HYDROGEN DIFFUSION AND PASSIVATION PROCESSES IN P-TYPE AND N-TYPE CRYSTALLINE SILICON

Several deuteration experiments on crystalline silicon have been performed for various shallow dopant impurities (B and Al for p-type silicon; P and As for n-type silicon) and for different temperatures and times of plasma exposure. Deuterium diffusion depth profiles obtained by secondary-ion mass spectroscopy (SIMS) were simulated with an improved version of a previously reported model. A careful analysis of the SIMS data has allowed the reduction of the number of fit parameters, by excluding the H2-molecule formation and by a rough estimate of the neutral-deuterium diffusion coefficient and of the surface concentration of neutral deuterium.
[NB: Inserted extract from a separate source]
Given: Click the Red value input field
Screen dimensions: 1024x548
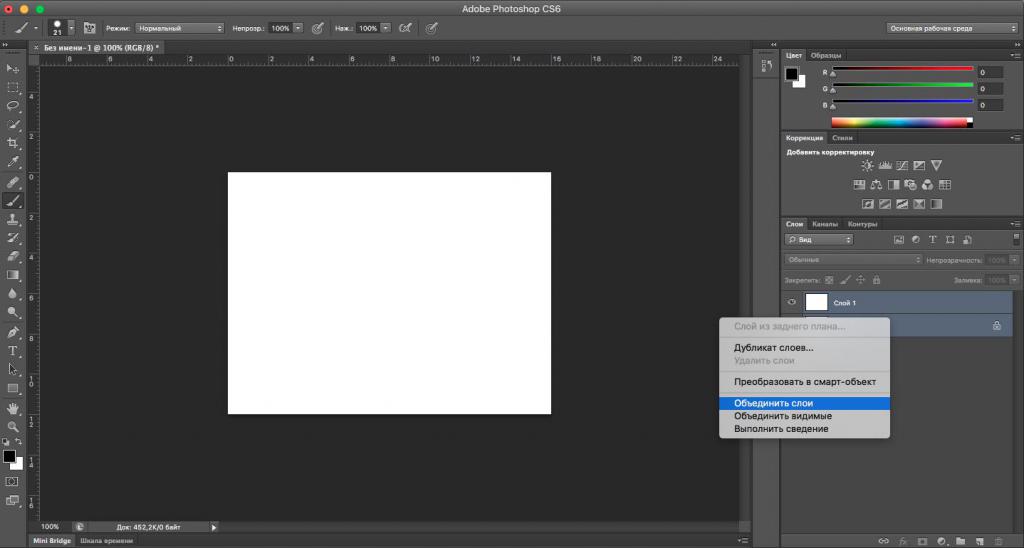Looking at the screenshot, I should click(990, 73).
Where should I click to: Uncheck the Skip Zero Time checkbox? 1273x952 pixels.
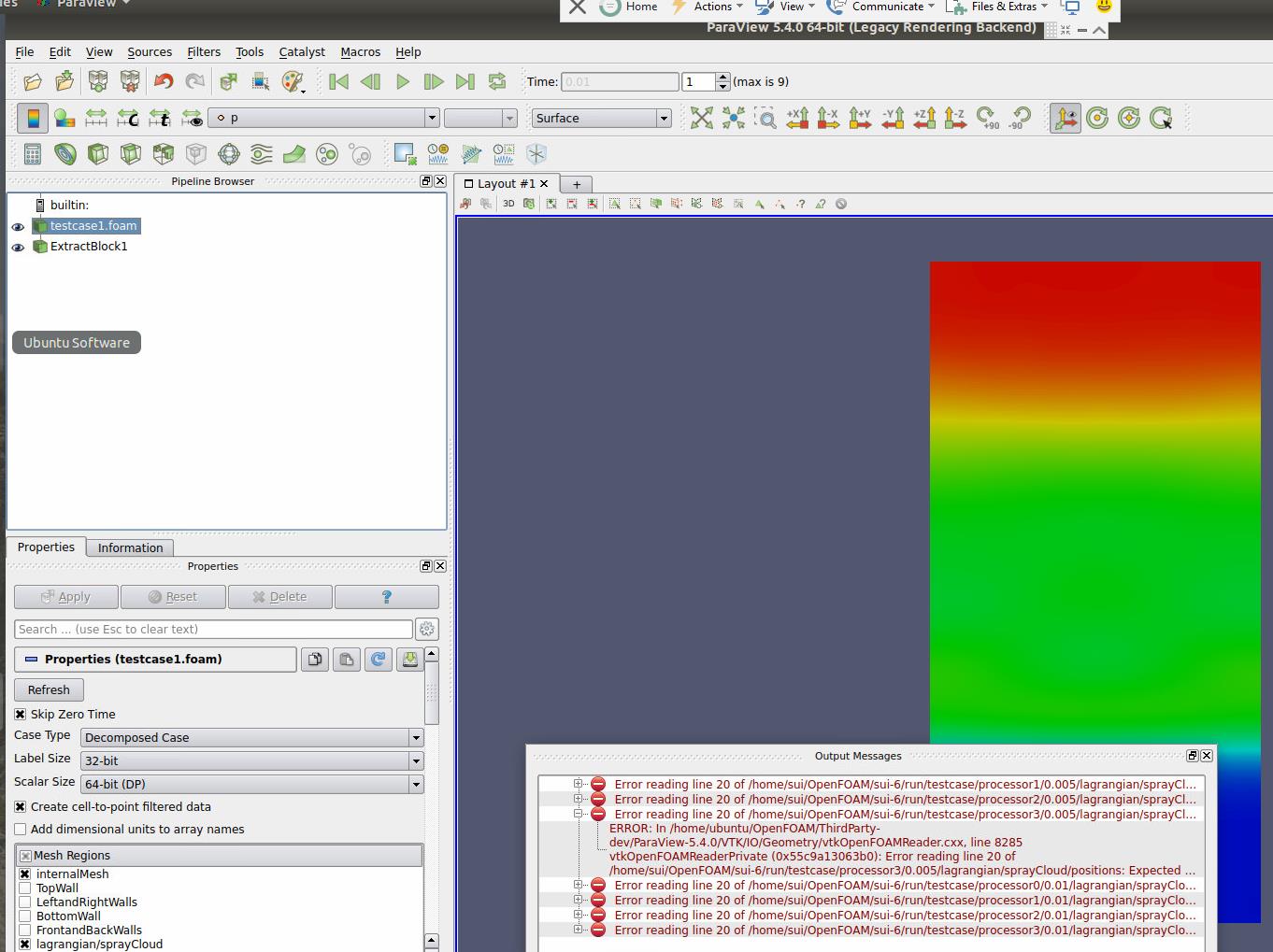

The diffusion coefficients and related activation energies of the hydrogen species H0, H-, and H+ were determined, leading to a stated ranking of the mobilities in the order H0 < H- < H+. The dissociation energies of BH, A1H, and PH complexes were also calculated and have allowed us to deduce the corresponding bonding energies of the complexes, which suggest a scaling of the complex stability in the order PH < BH < AlH. Free-carrier depth profiles obtained by high-frequency capacitance-voltage measurements, combined with chemical etching, provided direct evidence of the rate of passivation of the shallow p-type-dopant impurities. The comparison between both couples of depth profiles (deuterium diffusion and carrier concentrations), in the case of p-type silicon, showed good agreement between the deactivation process of dopants and the corresponding depth penetration of deuterium.